Я брезгливо скривился, от чего попавший было мне под ноги седой мажердом отскочил в сторону.

Александр… Сколько помню этого старого чёрта, он всегда любил жить на широкую ногу. Как король. Власть для него всегда была на первом месте. Потом деньги. Потом репутация. Потом шлюхи, а уж потом семья. Хотя нет. Важнее семьи было набить пузо красной икрой и хорошенько выпить. Семья была для него пустым словом. Да и его никто не любил. Все крутились вокруг него, пытаясь заполучить строчку со своим именем в завещании.

Перед массивными двойными дверями спальни Александра, которая размером с неплохую квартиру, стояли две фигуры в чёрном. Пиджаки их топорщились от холодного металла. Охрана? Совсем умом тронулся старый.

Уверенно я прошёл мимо них, не обращая внимания на их слабые попытки остановить меня. Двери с грохотом распахнулись. Я всегда любил эффектные появления. Дымовой завесы не хватало.

От шума столпившиеся вокруг большой кровати родственнички как один подскочили. В этом царстве всегда соблюдался этикет и тишина. По вытянувшимся рожам, я понял, что меня не ждали и не особо рады видеть. Взаимно. Только ради этого стоило сюда прийти.

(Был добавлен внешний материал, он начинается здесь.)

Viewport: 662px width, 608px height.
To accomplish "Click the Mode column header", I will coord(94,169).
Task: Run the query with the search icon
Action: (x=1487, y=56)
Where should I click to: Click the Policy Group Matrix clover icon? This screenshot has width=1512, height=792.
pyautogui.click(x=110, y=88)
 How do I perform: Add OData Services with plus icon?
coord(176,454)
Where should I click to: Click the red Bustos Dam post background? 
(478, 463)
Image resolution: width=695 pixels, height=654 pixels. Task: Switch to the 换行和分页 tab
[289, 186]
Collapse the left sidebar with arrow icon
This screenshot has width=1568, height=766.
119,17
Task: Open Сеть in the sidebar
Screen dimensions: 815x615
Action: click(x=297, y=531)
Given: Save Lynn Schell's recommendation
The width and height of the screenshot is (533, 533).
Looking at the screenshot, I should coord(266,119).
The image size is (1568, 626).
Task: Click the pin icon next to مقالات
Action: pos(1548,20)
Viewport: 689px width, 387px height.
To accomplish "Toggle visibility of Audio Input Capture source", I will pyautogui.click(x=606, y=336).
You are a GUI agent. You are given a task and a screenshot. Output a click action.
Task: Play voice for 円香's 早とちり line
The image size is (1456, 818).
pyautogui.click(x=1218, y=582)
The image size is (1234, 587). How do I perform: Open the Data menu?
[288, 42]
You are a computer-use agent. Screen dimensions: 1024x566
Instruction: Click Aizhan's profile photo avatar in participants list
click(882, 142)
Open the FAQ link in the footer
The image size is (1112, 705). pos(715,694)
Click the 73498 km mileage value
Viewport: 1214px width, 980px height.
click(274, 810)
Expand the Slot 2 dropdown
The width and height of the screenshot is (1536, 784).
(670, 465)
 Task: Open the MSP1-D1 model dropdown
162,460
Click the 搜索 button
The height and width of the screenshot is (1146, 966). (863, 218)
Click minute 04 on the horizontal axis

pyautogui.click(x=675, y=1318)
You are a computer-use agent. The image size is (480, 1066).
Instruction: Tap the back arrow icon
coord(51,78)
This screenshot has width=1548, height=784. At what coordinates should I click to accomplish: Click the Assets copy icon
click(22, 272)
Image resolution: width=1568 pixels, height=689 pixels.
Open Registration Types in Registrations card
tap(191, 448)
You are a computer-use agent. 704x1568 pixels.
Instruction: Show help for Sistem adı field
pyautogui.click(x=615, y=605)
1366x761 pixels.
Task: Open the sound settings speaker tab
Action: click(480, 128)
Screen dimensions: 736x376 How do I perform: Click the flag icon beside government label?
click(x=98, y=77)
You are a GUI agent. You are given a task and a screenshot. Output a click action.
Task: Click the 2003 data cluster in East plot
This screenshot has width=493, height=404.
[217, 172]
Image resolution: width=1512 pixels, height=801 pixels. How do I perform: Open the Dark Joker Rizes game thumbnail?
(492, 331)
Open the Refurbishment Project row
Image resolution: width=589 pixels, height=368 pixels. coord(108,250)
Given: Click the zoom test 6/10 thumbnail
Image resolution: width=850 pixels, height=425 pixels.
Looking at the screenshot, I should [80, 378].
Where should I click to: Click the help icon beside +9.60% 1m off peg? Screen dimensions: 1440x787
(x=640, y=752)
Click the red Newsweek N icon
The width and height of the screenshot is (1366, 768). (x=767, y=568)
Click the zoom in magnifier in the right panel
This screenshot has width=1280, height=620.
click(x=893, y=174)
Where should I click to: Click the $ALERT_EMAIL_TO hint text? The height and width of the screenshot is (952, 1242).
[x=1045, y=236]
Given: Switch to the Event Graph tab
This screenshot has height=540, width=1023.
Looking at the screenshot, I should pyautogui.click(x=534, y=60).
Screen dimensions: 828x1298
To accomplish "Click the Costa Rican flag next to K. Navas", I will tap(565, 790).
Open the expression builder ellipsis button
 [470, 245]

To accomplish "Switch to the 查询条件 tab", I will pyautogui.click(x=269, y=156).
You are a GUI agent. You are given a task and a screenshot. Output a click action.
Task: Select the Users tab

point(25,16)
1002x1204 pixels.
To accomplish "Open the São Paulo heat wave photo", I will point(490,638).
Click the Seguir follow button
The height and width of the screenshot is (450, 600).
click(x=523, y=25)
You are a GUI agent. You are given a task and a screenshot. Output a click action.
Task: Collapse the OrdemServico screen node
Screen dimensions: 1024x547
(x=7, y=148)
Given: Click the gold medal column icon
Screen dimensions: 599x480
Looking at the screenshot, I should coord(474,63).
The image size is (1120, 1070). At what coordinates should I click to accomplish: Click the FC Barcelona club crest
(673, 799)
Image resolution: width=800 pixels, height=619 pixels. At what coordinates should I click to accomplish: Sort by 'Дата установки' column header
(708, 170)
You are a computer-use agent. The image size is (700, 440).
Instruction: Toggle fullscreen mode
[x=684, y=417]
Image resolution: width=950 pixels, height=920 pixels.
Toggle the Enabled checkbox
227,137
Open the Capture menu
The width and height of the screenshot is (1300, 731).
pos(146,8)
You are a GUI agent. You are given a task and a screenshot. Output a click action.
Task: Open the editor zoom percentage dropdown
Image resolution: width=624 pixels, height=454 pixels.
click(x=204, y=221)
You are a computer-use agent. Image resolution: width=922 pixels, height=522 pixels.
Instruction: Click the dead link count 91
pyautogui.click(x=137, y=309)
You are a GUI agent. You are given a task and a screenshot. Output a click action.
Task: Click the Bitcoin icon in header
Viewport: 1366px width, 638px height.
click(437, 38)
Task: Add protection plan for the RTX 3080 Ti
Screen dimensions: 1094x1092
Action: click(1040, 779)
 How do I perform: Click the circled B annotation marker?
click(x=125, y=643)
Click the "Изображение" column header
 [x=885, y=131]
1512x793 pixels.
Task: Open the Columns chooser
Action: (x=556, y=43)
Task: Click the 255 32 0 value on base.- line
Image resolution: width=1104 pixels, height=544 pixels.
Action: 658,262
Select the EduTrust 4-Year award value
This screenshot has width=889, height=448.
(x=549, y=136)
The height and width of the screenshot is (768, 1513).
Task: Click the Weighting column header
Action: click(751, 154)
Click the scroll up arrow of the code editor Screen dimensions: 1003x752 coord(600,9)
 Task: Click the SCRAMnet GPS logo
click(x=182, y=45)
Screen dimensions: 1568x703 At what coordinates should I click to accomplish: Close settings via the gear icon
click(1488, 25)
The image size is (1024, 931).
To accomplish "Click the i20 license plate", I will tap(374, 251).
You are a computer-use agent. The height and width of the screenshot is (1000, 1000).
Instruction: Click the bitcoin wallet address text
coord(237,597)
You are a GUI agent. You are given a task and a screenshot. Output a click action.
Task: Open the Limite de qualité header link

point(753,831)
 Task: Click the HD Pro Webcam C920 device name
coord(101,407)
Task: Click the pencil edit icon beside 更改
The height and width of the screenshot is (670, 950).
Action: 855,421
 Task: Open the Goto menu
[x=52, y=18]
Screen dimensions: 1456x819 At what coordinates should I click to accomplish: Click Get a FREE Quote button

Одарив присутствующих ледяной издевательской улыбкой, я прямым ходом направился к «умирающему королю». Настроение всем подпортил. Галочка есть. Теперь нужно поскорее покончить с этим спектаклем и заняться своими делами.

Я всем своим телом чувствовал волны негатива от окружавших людишек. Страх, ненависть, любопытство, алчность. Ничего нового. Я вырос среди этих эмоций.

Тишина затянулась. Подойдя к кровати, я увидел иссохшее лицо Алекса, похожее на древний папирус. Дотронься и рассыплется. Его веки были прикрыты тонкой, почти прозрачной кожей с мелкими венками. Руки, покоящиеся поверх одеяла, были как скрюченные вороньи лапы. Грудь еле вздымалась.

Сколько бы ни было у тебя денег, смерть придёт в назначенный срок. Можно лишь оттянуть её появление дорогими лекарствами и морским воздухом.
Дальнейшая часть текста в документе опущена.